Over Here Not Yet
Renée Rhodes and Shaghayegh Cyrous
March 10 – April 22, 2018
Over Here Not Yet
Exhibition Dates: March 10–April 22, 2018
Opening Reception: Saturday, March 10, 7–10 pm
NEW Gallery Location: 300 Jefferson Street, Oakland, CA 94607
Special Event: Artists in Conversation, April 20, 7–9 pm
Over Here Not Yet presents an installation by Shaghayegh Cyrous and two video works by Renée Rhodes. Both artists explore the literal and psychological ways digital technologies can expand, obscure, limit, and complicate our contemporary experience of place and our capacity for connection. The exhibition investigates how we try and try again to establish closeness and connection with the people and places we call home.
Cyrous’s installation The Closest I Could Get to the Sun creates an immersive environment in which viewers watch and listen to a Skype video conversation between the artist in San Francisco and her mother in Tehran, Iran. Her mother walks around her garden, describing it for Cyrous, who can not return home due to travel restrictions in the United States and political threats in Iran. Oscillating between a hopeful potential for meaningful connection and a frustrating lack of closeness, The Closest I Could Get explores our ongoing attempts to substitute digital proximity for physical presence.
In Rhodes’s Incorporations series, the artist erases the separation between her body and the natural landscape through an exercise in visual camouflage. Though her skin can not chameleon, Rhodes employs printed fabrics, measured movements, and digital imaging tools to mimic the colors and contours of the horizon line. Her work invites viewers to trace the visual and physical gaps between her body and the space she inhabits, drawing attention to moments of failure and the impossibility of a perfect connection.
The artists in Over Here Not Yet reflect on the digital technologies that influence our contemporary experience of place and home. Central to the works in the exhibition is a sense of effort, of trying to be near, of, and in a place, but never fully succeeding. At times optimistic and at times distressing, the works reflect on a familiar place of disjunction between attempt and failure, closeness and distance, which is facilitated and shaped by the technology of our times.

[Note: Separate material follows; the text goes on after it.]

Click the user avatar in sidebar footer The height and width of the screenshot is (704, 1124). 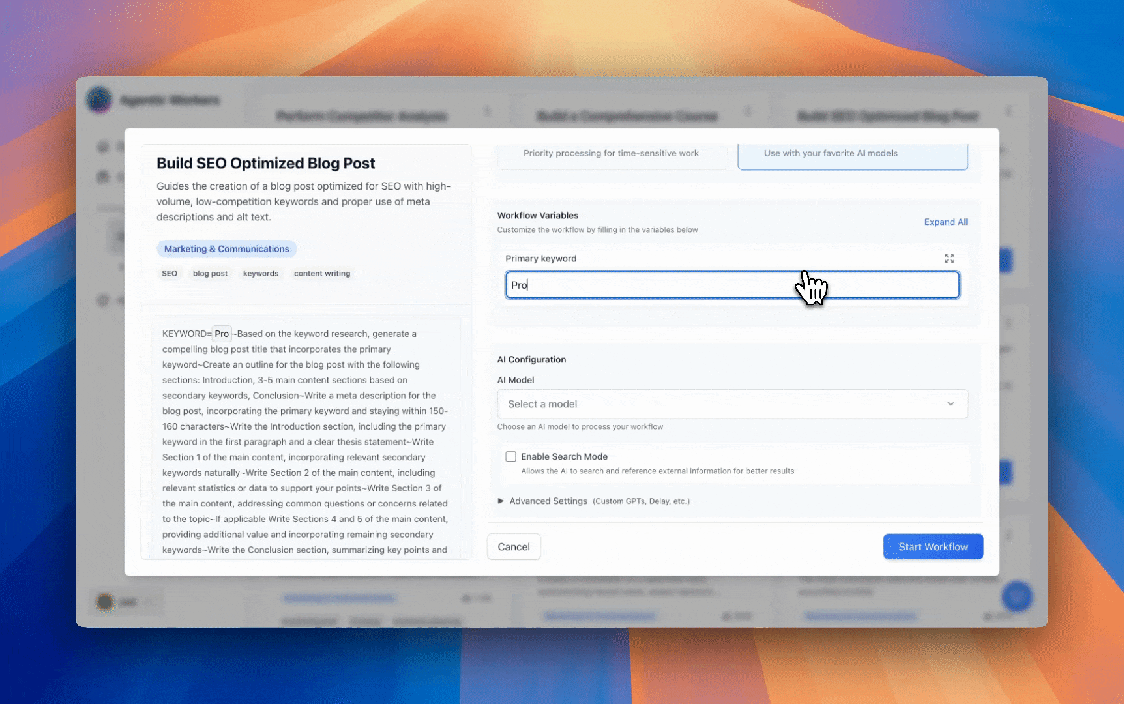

Shaghayegh Cyrous (b. Tehran, Iran, 1987) moved to San Francisco in 2011. Since then, her work has dealt with the experience of cross-cultural communication and translation, addressing predicaments of estrangement and distance caused by political and cultural power dynamics. Cyrous is interested in the critical role digital media plays in the lives of exiles and immigrants. She has exhibited work at venues including Tehran East Art Gallery (Tehran), Asian Art Museum (San Francisco), For-Site Foundation (San Francisco), and SOMArts (San Francisco). In 2017 Cyrous presented work in conjunction with Escuela de Arte Útil at Yerba Buena Center for the Arts. Cyrous holds an MFA in Social Practice from California College of the Arts, San Francisco (2017) and a BA in Visual Art from the University of Science and Culture, Tehran (2010).
Renée Rhodes (b. Largo, Florida, 1984) makes performative walking tours, crowd-sourced memories of lost landscapes, and somatic practices for humans looking to understand their place in nature. Her interdisciplinary practice includes video, performance, installation, and writing. She has shared work at venues including B_Tour Festival (Berlin), 48 Stunden Neukölln (Berlin), Southern Exposure (San Francisco), Di Rosa Center for Contemporary Art (Napa), Soil Gallery (Seattle), Yerba Buena Center for the Arts (San Francisco), and the Virtual Venues Symposium at University of California, Berkeley. Rhodes was awarded a residency at Signal Fire Residency, and in 2015-16 she was an Affiliate Artist at Headlands Center for the Arts. Rhodes holds an MFA in New Genres from the San Francisco Art Institute (2011) and a BFA in Electronic Inter-Media from the University of Florida, Gainesville (2006).